Lula é a expressão pública mais
bem-sucedida do "self made man" político do Brasil recente: migrante do
Nordeste brasileiro, labutou no ABC
como torneiro mecânico e se tornou a
principal liderança do Sindicato dos
Metalúrgicos de São Bernardo do
Campo.
Sua viva espontaneidade e real representação dos metalúrgicos, sua
ação sindical corajosa e recusa à política tradicional foram responsáveis
diretos por esse significativo salto.
Desde a segunda metade dos anos
1970, liderou as históricas greves do
ABC, participou da fundação do PT e
da CUT (Central Única dos Trabalhadores), foi cassado da presidência do
sindicato pela ditadura militar.
Durante a década de 1980, esteve
presente em praticamente todas as
lutas sociais e políticas importantes:
nas incontáveis greves, nos embates
eleitorais, na constituinte, até as memoráveis eleições de 1989, em que sofreu um embuste eleitoral profundo.
De metalúrgico, tornou-se representante, o mais vigoroso, das forças
sociais do trabalho. Do ABC para São
Paulo e daí para o conjunto do país.
Sua extração social era límpida: migrante de origem e metalúrgico de alma, teve nessa fase muito mais acertos do que erros -quando se procura
fazer uma retrospectiva histórica sóbria, nem "ex post" nem apologética.
Lula era uma expressão típica dos
"peões" do ABC, como os metalúrgicos se autodenominavam.
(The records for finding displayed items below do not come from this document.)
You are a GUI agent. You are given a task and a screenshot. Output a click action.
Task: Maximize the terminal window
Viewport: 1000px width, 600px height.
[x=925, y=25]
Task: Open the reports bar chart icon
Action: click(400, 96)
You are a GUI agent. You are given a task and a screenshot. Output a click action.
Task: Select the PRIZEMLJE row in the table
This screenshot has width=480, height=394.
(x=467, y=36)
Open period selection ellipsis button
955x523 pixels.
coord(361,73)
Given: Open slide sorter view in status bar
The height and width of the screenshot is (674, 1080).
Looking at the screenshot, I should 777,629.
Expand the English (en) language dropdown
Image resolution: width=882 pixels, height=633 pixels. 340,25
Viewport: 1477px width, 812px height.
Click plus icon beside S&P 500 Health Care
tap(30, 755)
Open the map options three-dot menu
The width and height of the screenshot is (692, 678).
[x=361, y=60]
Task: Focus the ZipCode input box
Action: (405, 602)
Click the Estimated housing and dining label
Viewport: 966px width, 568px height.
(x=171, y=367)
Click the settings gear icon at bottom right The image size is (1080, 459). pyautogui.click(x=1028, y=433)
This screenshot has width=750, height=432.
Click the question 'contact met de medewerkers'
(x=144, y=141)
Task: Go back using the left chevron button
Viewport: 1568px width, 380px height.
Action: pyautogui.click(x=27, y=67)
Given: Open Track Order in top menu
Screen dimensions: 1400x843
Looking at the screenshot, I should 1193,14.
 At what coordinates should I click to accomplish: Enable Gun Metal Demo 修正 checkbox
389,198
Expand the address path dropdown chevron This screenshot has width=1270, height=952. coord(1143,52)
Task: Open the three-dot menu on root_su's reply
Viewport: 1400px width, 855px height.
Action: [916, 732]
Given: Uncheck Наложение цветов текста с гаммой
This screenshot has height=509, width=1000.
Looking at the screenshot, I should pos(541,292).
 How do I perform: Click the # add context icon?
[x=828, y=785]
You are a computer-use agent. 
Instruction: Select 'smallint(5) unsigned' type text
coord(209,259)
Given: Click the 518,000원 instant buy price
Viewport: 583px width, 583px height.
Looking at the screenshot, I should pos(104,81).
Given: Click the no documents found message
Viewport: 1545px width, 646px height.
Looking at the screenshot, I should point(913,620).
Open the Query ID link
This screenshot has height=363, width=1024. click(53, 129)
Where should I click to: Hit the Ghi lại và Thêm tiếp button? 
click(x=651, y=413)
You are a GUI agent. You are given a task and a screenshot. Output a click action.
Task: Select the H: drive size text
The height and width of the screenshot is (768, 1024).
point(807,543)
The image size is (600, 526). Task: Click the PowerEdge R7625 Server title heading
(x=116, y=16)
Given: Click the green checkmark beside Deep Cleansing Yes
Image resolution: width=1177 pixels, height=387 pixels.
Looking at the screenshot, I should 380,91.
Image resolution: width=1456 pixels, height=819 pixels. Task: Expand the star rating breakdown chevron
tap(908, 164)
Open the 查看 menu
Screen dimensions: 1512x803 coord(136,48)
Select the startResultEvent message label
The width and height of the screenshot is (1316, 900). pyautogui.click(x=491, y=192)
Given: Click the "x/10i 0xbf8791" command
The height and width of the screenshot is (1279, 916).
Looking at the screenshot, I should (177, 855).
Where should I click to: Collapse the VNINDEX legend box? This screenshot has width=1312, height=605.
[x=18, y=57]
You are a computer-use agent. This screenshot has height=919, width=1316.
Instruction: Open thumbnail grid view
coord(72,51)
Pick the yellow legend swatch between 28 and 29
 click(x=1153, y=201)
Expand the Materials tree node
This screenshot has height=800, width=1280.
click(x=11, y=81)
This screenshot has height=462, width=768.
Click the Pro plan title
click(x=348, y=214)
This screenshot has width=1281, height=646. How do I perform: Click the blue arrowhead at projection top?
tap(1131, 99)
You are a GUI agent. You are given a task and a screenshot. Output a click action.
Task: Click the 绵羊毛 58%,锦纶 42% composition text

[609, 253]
Mas a década seguinte, a dos anos
1990, trouxe mutações profundas,
inicialmente com Fernando Collor de
Mello e depois com Fernando Henrique Cardoso. O país estancou, os assalariados se informalizaram e o desemprego estrutural explodiu. O país
se desertificou.
O PT e a CUT sofreram na carne esse processo. E Lula, o ex-metalúrgico,
pouco a pouco se distanciava de sua
categoria (e classe) de origem, assumindo um "modus vivendi" mais próximo das classes médias, como transparece no depoimento que deu a João
Moreira Salles em "Entreatos".
Seu crescente papel de "tertius"
dentro do PT, com um séqüito de lulistas sempre dando suporte, ampliava sua tendência que oscilava entre a
liderança e o mandonismo, ainda que
nublada pela (aparência de) simplicidade em suas ações.
Como seus seguidores fiéis jamais
faziam nenhum reparo, Lula, acentuando seu traço bonapartista, consolidava a imagem de um farol sempre
iluminado que mostrou sua plenitude
no poder, depois das eleições de 2002.
Distanciado de sua origem operária, submerso no novo ethos de classe
média, galgando degraus ainda mais
altos na escala social, tudo isso foi
convertendo Lula em uma variante
de homem duplicado que passou a admirar cada vez mais os exemplos daqueles que vêm "de baixo" e vencem
dentro da ordem. Daí sua admiração
por personagens como Zezé di Camargo e Luciano, para ficar nesses
exemplos.
Sua nova forma de ser gerou uma
consciência invertida de seu passado
e um deslumbramento em relação ao
presente.
Preservada a empatia "direta" com
as massas, tendo se moldado celeremente pelo convívio com freqüentadores dos palácios, o lulismo, com
seus dotes arbitrais -num momento
em que as frações dominantes não
puderam garantir em 2002 a sucessão
presidencial-, se tornou expressão
de um governo que fala para os pobres, vivencia as benesses do poder e
garante mesmo a boa vida aos grandes capitais.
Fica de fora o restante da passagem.